To hear E.J. Dionne and his amen chorus on the heavily-barnacled flagships of American journalism tell it, the near-shutdown of the federal government was clear evidence of “the high cost of hating government.”

What Dionne and the Bon Mots make of those Democrats who welcomed the prospect of a shutdown if it could be turned to their advantage, they do not say. They are sure that the president was determined to avoid a shutdown, but the evidence for that is inconclusive at best. You could make an equally convincing case that President Obama tried again to vote “present” rather than “yea” or “nay.” One colleague of Dionne’s (columnist Eugene Robinson) lent credence to that idea by describing recent Democrat tactics as an ineffective mix of caucusing, cogitating, and ruminating. “Leading” wasn’t on his list but could not have been; the only Democrat tactic he seems to have missed was “scaring women and children.”

The Tea Party movement, far from hating government, simply wants to see federal power exercised exclusively within its original Constitutional limits. The driving force behind this resurgent conservatism is positive, not negative. Tea Partiers are not united by a conviction that government as such is evil, but by a conviction that accountability and subsidiarity are good, and that — as Rep. Thaddeus McCotter of Michigan put it recently — “You cannot lift an economy when it is crushed beneath the weight of Big Government.”

Dionne will not accept any part of the Tea Party critique, because it contradicts the “banana republic” narrative that he and other left-leaning pundits are starting to prefer. For them, the peasants are revolting, in every sense of that word. Dionne seems to think that the odds of finding a reasonable Tea Party member are on par with the odds of landing a job as an orchestra conductor in Riyadh, Saudi Arabia.

You have to think that your political opponents are evil to write things like “in no serious country do threats to shut down the government become a routine way of doing business,” while conveniently ignoring the fact that there would have been no budget fight this year if the previous Congress had actually done its job. And as long as we’re looking at Dionne’s implied definition of “serious government,” do you think he’d mind if we ask whether serious governments fund abortions, pretend that abortions are routine “health care” procedures, dabble in eugenics, and hold even national parks hostage to funding for Planned Parenthood?

Dionne changed horses late in his column by admitting that the whole “hating government” thing was a sham, because “the vast majority of Americans” oppose government shutdowns.

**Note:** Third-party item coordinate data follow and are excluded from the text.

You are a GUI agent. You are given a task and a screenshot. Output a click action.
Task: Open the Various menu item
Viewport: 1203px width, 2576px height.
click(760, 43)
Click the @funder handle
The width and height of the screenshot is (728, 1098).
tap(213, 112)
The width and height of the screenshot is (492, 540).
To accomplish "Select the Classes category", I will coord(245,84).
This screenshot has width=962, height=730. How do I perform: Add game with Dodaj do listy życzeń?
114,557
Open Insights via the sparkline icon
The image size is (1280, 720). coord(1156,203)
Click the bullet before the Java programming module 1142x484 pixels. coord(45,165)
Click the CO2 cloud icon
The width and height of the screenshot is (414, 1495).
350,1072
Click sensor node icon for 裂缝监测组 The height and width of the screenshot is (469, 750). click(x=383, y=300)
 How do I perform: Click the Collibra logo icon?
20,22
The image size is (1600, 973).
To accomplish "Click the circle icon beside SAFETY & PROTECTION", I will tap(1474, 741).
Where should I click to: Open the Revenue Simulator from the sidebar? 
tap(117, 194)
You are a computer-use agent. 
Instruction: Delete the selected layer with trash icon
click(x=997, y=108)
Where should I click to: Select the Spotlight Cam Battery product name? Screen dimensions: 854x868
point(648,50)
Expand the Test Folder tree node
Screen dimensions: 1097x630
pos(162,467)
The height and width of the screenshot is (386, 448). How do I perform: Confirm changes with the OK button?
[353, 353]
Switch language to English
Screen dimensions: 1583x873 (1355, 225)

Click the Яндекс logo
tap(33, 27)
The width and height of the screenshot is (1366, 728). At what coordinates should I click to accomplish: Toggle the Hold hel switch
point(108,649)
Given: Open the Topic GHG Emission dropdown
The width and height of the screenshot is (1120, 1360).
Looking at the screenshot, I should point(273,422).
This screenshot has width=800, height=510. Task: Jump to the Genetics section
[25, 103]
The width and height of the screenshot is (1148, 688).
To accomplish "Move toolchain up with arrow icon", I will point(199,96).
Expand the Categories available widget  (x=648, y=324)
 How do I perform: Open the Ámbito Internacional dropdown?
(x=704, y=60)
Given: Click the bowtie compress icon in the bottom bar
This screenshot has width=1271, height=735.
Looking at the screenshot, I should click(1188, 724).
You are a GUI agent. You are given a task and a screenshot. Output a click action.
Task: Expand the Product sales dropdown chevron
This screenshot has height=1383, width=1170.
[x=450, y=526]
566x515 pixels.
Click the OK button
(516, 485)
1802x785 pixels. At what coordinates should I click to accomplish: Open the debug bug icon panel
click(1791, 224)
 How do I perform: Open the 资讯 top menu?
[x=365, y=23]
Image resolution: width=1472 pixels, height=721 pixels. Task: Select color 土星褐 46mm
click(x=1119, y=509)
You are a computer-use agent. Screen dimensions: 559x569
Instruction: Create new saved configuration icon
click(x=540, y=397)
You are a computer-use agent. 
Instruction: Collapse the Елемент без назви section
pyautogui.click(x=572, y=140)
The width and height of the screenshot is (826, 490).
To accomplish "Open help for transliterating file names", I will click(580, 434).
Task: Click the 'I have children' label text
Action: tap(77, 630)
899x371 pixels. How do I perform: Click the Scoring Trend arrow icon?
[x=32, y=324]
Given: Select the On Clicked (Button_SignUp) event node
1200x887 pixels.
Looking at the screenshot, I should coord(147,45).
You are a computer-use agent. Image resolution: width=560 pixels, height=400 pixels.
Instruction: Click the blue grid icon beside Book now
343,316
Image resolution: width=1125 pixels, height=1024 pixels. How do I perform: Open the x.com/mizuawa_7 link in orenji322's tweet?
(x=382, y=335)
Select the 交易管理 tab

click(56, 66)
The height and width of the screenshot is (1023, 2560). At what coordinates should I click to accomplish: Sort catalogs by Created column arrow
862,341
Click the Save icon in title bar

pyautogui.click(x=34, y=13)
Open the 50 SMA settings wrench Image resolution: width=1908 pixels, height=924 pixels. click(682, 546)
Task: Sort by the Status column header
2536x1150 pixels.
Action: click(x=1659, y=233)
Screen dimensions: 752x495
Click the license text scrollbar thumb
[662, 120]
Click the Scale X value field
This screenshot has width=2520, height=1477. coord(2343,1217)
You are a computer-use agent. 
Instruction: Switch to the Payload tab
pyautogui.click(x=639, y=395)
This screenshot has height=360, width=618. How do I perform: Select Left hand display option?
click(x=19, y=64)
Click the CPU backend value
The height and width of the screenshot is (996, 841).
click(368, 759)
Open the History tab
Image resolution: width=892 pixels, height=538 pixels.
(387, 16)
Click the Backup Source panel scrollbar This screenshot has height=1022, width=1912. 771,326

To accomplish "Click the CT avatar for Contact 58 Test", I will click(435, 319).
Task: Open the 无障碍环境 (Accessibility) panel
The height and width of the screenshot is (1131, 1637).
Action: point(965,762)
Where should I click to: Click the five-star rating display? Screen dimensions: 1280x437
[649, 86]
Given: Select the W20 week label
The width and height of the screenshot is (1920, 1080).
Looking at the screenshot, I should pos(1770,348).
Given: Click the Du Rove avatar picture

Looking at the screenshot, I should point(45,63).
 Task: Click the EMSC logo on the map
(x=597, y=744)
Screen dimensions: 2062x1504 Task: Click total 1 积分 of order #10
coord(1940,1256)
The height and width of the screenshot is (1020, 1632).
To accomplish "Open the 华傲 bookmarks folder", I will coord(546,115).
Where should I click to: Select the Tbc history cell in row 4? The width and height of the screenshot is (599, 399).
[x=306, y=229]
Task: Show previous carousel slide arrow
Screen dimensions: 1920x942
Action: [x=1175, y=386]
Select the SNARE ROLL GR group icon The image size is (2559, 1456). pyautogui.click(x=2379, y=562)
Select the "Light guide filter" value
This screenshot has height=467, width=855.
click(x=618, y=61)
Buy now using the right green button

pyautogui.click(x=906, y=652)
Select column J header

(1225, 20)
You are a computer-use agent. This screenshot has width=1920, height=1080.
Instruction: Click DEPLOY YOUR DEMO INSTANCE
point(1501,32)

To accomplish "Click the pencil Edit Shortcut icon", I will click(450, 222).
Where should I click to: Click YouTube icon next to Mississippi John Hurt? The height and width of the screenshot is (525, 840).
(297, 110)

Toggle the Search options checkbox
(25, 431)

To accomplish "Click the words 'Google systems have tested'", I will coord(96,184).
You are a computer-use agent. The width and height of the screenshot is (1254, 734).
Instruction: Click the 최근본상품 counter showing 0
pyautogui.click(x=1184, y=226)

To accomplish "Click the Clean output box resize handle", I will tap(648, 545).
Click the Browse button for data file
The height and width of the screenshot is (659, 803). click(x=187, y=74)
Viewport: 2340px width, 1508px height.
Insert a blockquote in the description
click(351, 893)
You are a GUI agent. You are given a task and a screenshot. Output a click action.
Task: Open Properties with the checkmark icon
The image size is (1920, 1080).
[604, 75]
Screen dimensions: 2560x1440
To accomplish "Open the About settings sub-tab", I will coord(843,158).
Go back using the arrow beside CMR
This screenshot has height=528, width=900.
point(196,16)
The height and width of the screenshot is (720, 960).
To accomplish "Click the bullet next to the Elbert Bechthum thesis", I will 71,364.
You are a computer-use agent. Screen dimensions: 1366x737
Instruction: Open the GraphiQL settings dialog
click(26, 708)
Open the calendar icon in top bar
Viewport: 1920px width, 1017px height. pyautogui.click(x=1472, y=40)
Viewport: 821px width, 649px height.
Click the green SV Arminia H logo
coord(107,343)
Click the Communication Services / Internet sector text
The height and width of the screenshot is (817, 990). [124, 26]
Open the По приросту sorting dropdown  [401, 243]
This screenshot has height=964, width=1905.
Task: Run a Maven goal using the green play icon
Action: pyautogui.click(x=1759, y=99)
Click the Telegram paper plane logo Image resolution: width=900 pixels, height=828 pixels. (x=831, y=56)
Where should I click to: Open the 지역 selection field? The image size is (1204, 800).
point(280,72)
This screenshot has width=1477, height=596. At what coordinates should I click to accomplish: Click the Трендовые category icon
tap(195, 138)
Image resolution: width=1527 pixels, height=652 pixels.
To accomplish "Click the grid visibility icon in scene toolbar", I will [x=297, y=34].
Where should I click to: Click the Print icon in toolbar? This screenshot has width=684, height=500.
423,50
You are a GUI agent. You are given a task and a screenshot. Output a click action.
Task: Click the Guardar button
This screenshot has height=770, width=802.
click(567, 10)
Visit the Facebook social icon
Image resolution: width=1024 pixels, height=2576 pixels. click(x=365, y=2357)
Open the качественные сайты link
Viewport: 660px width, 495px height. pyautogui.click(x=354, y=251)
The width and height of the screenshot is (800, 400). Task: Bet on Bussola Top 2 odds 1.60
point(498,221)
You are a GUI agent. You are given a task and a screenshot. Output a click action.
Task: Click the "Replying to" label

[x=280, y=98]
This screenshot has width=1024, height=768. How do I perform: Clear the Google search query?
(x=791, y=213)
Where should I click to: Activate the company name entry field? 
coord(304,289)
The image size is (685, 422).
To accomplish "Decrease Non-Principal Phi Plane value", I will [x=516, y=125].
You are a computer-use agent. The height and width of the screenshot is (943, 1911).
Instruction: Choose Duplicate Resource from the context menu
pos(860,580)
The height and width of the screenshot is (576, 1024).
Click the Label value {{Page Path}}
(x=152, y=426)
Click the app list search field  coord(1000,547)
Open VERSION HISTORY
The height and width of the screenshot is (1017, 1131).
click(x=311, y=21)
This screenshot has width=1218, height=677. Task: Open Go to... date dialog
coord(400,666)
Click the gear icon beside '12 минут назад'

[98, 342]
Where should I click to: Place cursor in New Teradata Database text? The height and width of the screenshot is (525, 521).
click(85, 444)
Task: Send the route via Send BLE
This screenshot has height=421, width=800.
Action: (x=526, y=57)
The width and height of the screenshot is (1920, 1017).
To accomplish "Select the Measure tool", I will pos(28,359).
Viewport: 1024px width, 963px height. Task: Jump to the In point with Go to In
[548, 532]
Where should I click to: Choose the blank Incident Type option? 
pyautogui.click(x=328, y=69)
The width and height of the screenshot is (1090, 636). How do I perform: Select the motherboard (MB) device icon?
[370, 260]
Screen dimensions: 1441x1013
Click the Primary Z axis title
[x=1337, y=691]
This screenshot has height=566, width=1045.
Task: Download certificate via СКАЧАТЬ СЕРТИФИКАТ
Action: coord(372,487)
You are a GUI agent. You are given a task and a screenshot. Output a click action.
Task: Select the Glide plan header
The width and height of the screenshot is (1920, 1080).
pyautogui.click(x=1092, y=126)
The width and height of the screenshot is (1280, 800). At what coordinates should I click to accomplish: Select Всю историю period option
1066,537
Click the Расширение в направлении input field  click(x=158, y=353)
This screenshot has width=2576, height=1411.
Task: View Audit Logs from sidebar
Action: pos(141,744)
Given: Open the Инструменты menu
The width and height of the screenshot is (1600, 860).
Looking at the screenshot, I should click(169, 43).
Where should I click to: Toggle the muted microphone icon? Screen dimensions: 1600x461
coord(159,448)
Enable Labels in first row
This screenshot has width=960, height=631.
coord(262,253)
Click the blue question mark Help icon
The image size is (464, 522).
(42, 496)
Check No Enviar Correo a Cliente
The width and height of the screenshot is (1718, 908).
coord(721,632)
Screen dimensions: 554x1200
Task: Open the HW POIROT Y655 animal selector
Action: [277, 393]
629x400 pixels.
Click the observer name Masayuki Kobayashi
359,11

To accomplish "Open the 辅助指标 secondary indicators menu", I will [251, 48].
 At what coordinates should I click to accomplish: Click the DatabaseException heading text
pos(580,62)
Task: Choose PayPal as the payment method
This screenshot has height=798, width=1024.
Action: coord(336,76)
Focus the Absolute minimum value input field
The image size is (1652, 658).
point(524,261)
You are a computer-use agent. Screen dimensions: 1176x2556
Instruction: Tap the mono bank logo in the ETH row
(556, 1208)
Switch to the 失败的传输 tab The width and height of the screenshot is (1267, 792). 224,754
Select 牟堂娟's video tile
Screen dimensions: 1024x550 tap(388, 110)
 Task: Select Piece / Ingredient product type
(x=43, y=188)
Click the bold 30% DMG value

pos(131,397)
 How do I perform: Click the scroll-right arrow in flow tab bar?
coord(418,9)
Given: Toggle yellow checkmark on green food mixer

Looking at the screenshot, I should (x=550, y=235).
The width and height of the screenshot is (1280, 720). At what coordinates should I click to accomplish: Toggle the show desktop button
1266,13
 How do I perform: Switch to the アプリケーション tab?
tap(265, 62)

The problem he railed against then became “recklessness in pursuit of political victory,” Predictably, the “recklessness” to which he alluded had nothing to do with the presidential penchant for redistribution as “stimulus,” or the strange hold that “family planning services” have on Democrat imaginations.

Despite all the clown car-packing that Dionne did in thirteen paragraphs and his tedious libel of Tea Partiers as disrespectful fanatics, I do have to give him credit for one sensible comment. “Threatening the functioning of the public sphere is not an acceptable tactic in a democracy,” he wrote, and he’s right, although he’d have done better to say that to the Wisconsin legislators who skipped the state rather than vote, or the SEIU functionaries who routinely slander the people who disagree with them. Where Dionne and his fellow travelers are almost invincibly wrong is in assuming that the federal government is solely responsible for maintaining “the public sphere” in these United States. Are there no civics lessons in circus school?